In the early 1990s novelist Edna O'Brien interviewed McGlinchey several times in Portlaoise while meticulously researching her novel House of Splendid Isolation. In the novel, the protagonist is an on-the-run republican terrorist named Roger McGreevy. Believing he has found an empty house to hole up in, he discovers an elderly woman in residence. The narrative explores the evolving relationship between the two, which moves from fear and distrust on her part to "a sort of mutual liking, even tenderness", writes the critic John Dunne, although noting that McGreevy "is no Mad Dog". The scholar Richard Bradford argues that the novel indicates a degree of "macabre" hero worship on behalf of O'Brien towards McGlinchey, upon whom scholars accept she generally based the character and who she treats with concomitant sympathy: McGreevy describes himself as seeking "Justice. Personal identity. Truth". Similarities between McGreevy and McGlinchey include their wives having been killed previously, both being interned at a young age and both spending their lives on the run. O'Brien, comments the researcher John Maher, "builds up, through the old woman's interactions with McGreevy, an increasingly sympathetic picture of the terrorist [which] reflects O 'Brien's own strong republican sympathies". O'Brien's interviews with McGlinchey were themselves notorious, and demonstrated her willingness to court controversy. (Note: The Belfast Telegraph columnist Jane Hardy, to whom O'Brien talked in 2010, wrote that "Edna, who conducted a notorious interview with former INLA leader Dominic McGlinchey in the early 1990s as background to her novel, House of Splendid Isolation, still likes to be controversial. Like many, she feels that Ireland should be one country, but unlike the majority, she also thinks that there is some justification for the Republican armed struggle." The critic Fintan O'Toole explains O'Brien's interviews with McGlinchey as a product of her desire "to avoid the trap of merely recycling the perceptions of the 1950s and 1960s" This, he says "has led her into an unusually direct approach to research".) O'Brien herself denied that the character was McGlinchey. She countered that, while "he certainly played a strong part in the people that talked to me", McGreevy was a composite of many different men.
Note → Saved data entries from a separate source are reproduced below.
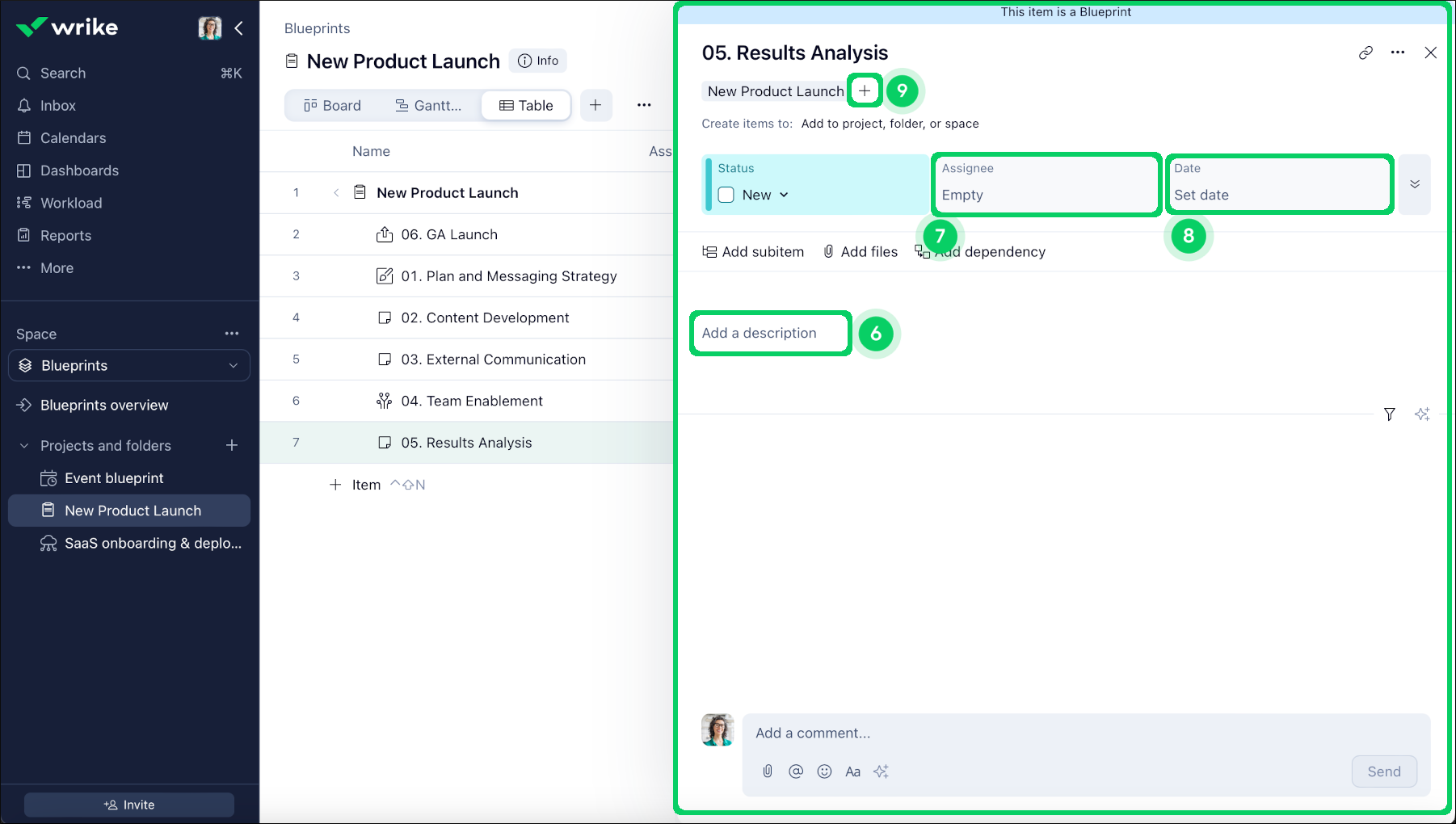Image resolution: width=1456 pixels, height=824 pixels.
Task: Open Event blueprint in the sidebar
Action: click(x=114, y=478)
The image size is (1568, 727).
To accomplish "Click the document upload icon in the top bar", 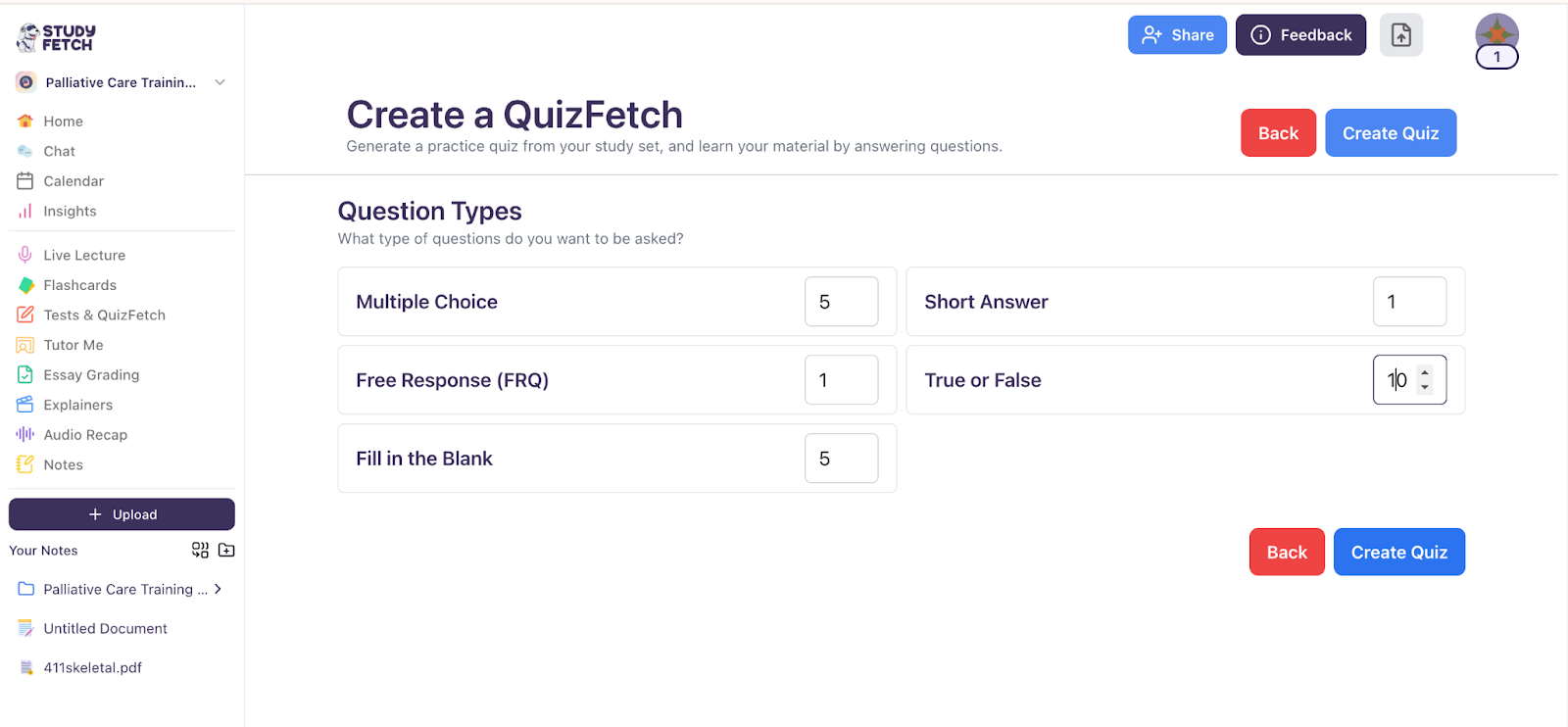I will (x=1400, y=34).
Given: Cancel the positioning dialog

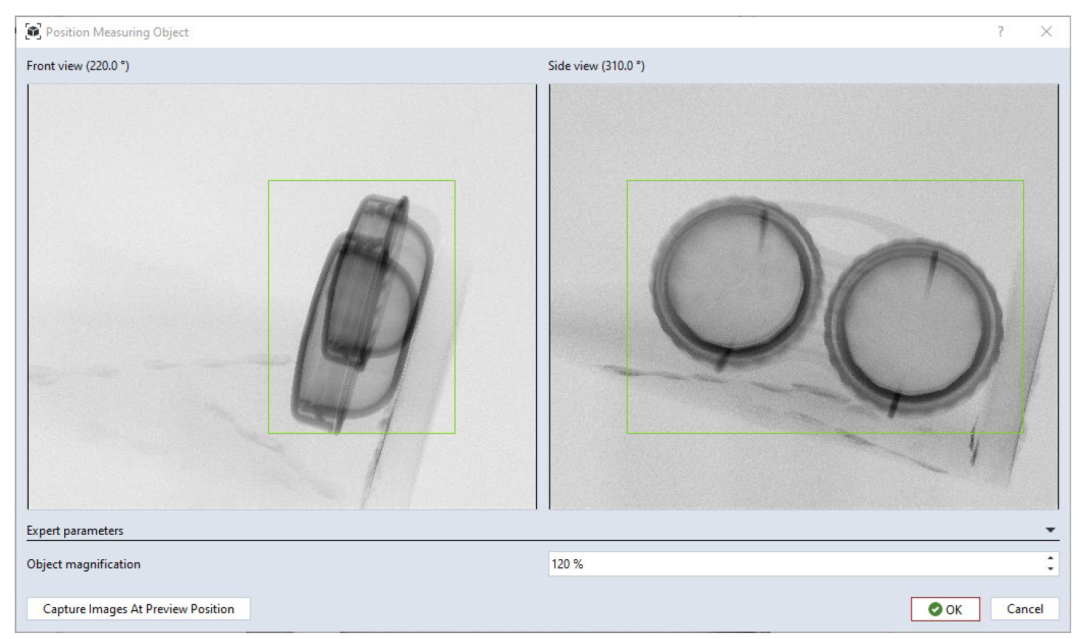Looking at the screenshot, I should (1024, 609).
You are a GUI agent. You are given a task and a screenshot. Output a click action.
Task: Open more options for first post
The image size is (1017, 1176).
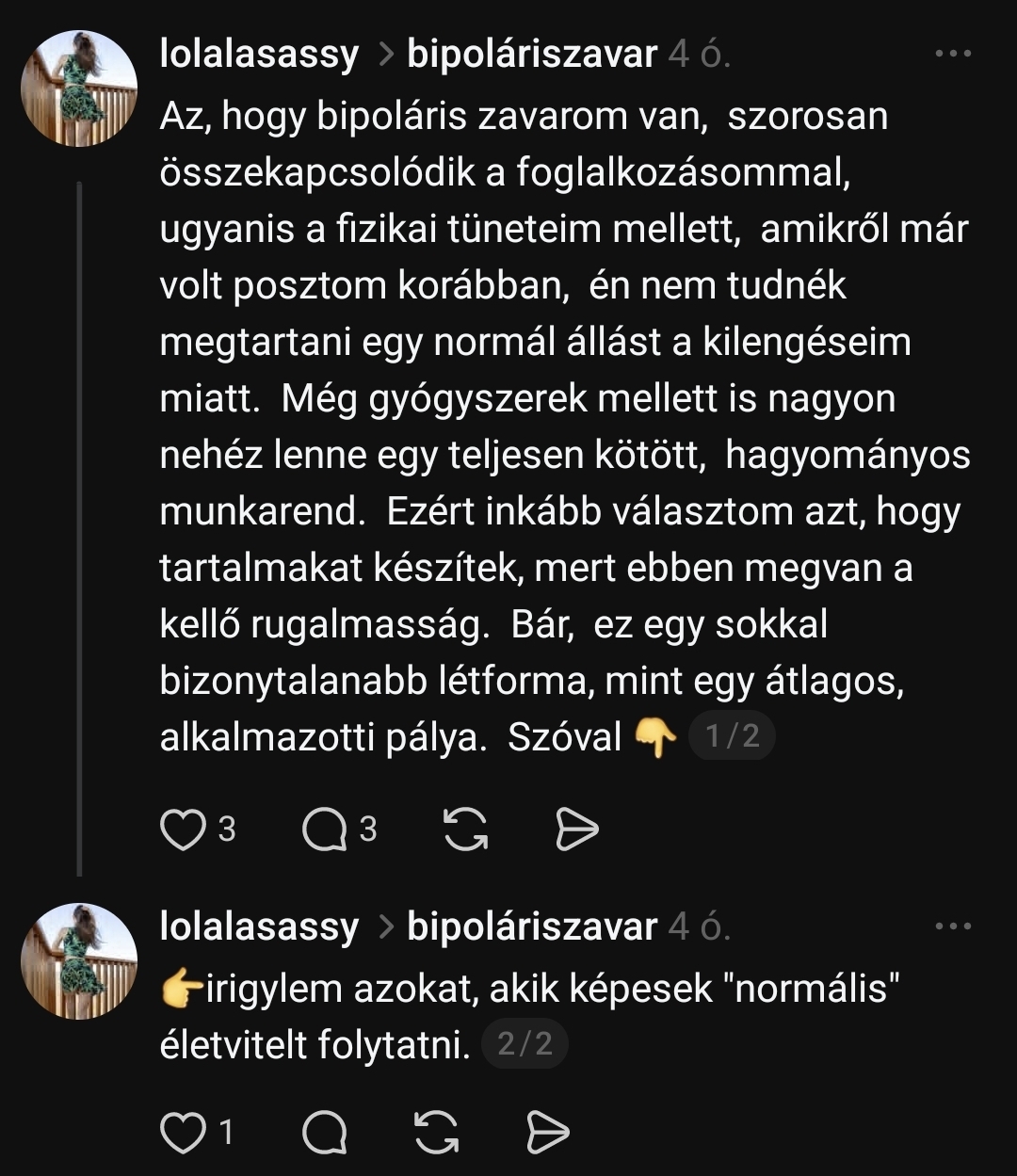pos(952,56)
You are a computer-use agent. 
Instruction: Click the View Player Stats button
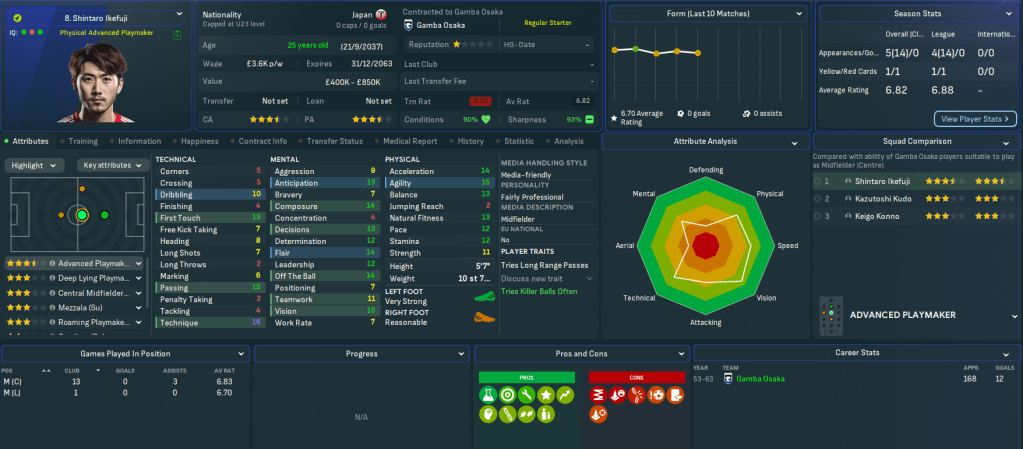(x=975, y=119)
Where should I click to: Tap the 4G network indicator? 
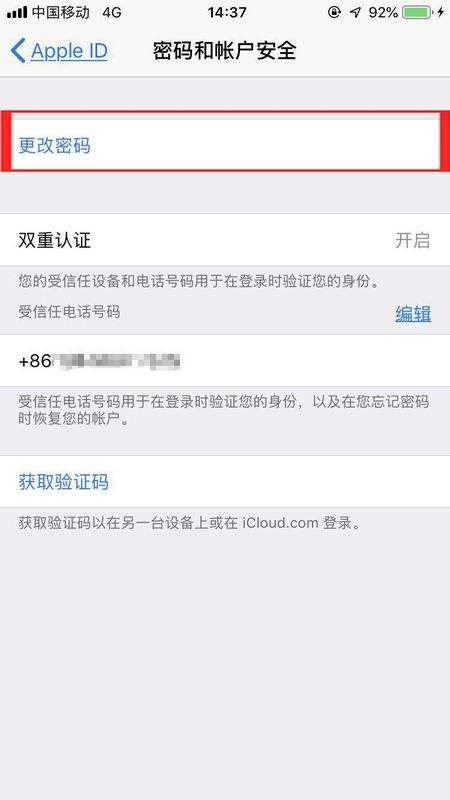click(112, 12)
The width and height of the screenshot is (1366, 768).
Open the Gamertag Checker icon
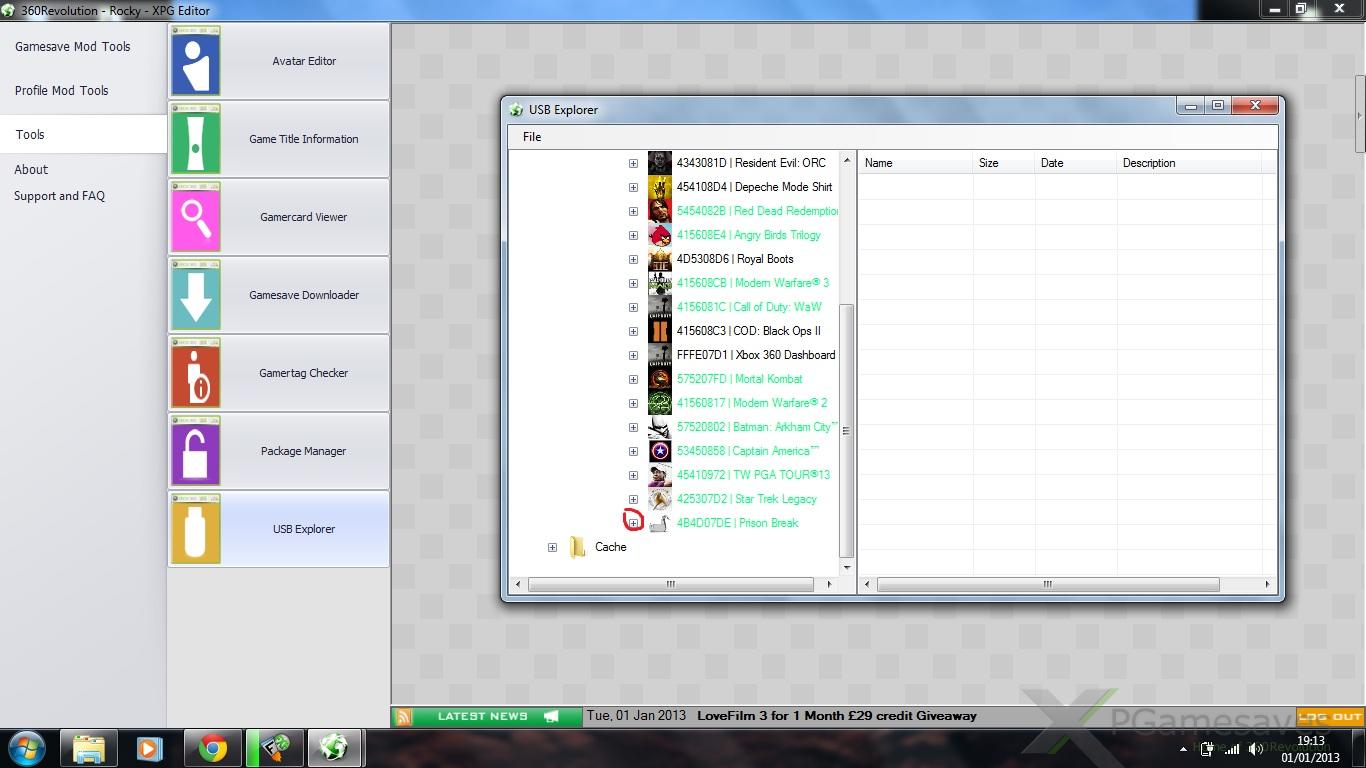click(196, 373)
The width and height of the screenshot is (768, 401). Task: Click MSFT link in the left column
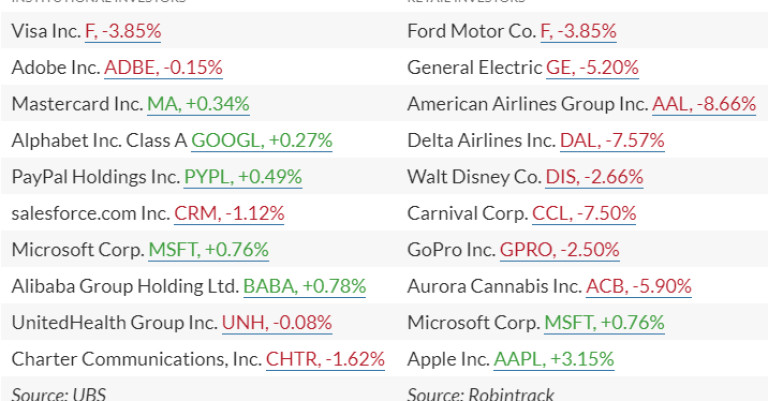[x=208, y=250]
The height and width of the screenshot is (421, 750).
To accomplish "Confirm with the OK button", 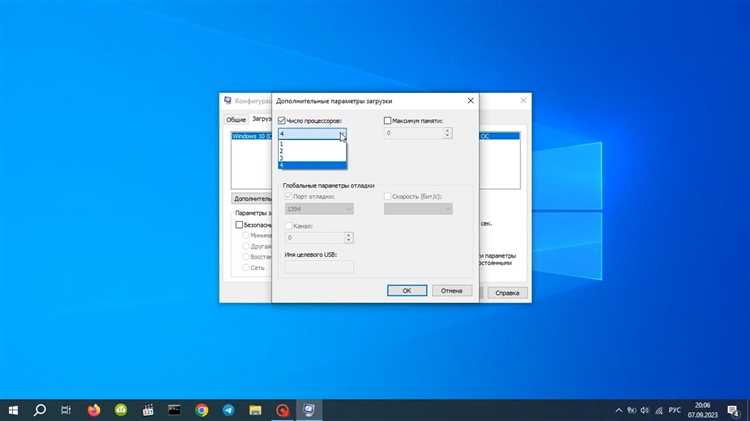I will pyautogui.click(x=407, y=290).
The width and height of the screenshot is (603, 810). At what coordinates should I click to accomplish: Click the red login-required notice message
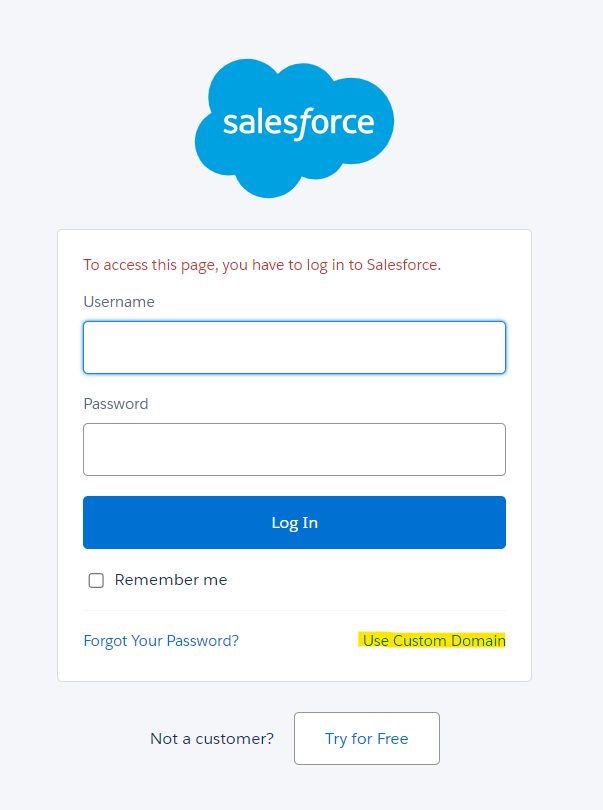point(262,265)
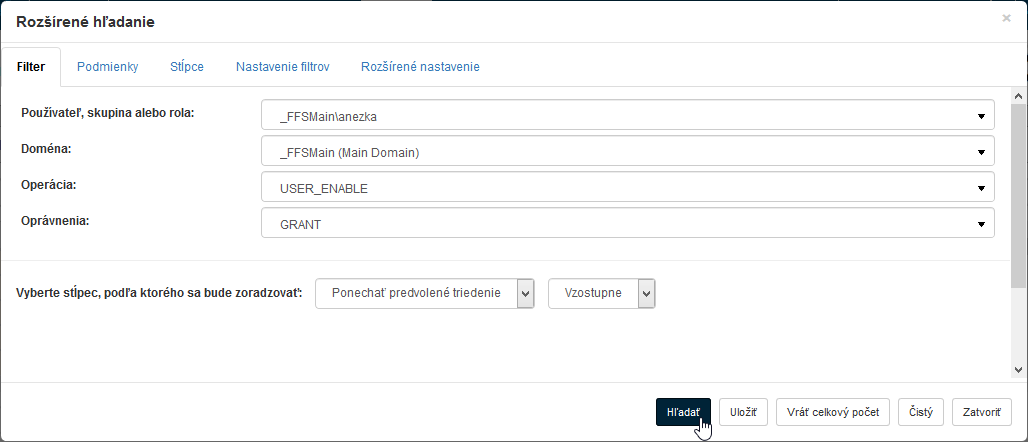Click the Zatvoriť button
The height and width of the screenshot is (442, 1028).
click(x=982, y=411)
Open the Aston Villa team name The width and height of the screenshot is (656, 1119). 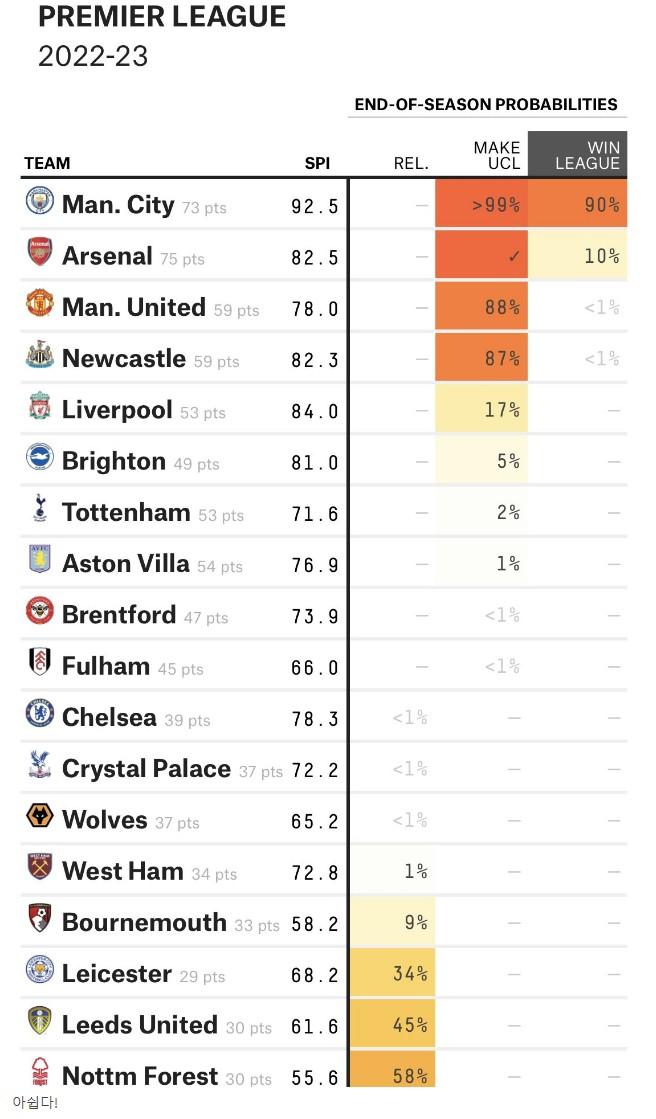point(126,563)
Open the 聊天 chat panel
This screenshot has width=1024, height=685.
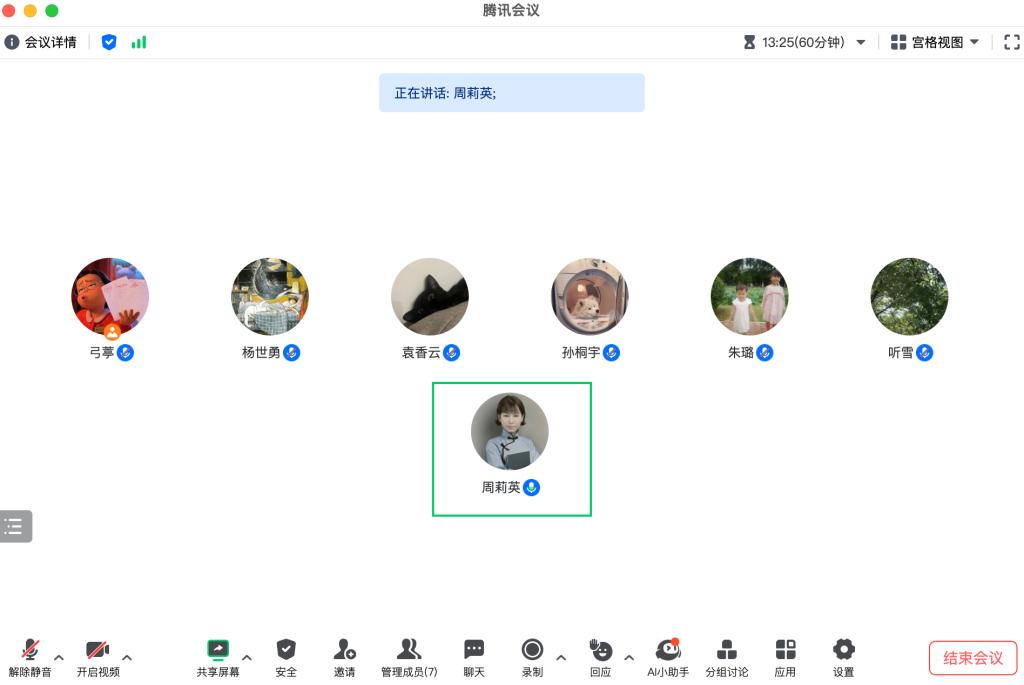473,658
The central character of Martin McDonagh's 2001 black comedy—and "satire on sectarian violence"—The Lieutenant of Inishmore, Padraic, was based on the public image of McGlinchey, according to Morrison. Set against the backdrop of the early days of the Peace Process, "Mad Patrick" is stated to be a member of the INLA in 1993 Ireland. Padraic's activities involve pulling out the toenails of drug dealers, assassination and torture. Morrison, though, argues that "some of McDonagh's information was derived from a highly inaccurate image of McGlinchey provided by sensationalist British and Irish newspaper reports at the time of the prolific murderer's heyday", and argues that, unknowingly, McDonagh has reiterated this image. The author Henry McDonald, writing in The Guardian, agrees that Padraic "bears some comparison with the real life" of McGlinchey, as both are portrayed as being "too extreme even for the Provisional IRA".

A 2007 Irish film reinterpretion of Macbeth—retitled Mickey B. and filmed in Maghaberry Prison—was set against the backdrop of prison drug dealing. The murder of Macduff's family in act IV scene ii, comments the director Tom Magill, "draws heavily" on the 1987 murder of Mary McGlinchey while bathing her children. Magill later explained

Audiences abroad often miss the parallels in the film—e.g. the assassination of Macduff 's family draws heavily upon the assassination of the wife of Irish National Liberation Army leader Dominic McGlinchey, Mary McGlinchey, bathing her two children at home.

The central figure in Shane MacGown's 1997 song "Paddy Public Enemy No. 1" is based on McGlinchey; when asked his opinion of him, MacGowan said "he was a great man". The Irish Brigade's ballad, "Hands Up, Trousers Down" referenced McGlinchey's treatment of the Gardaí while on the run.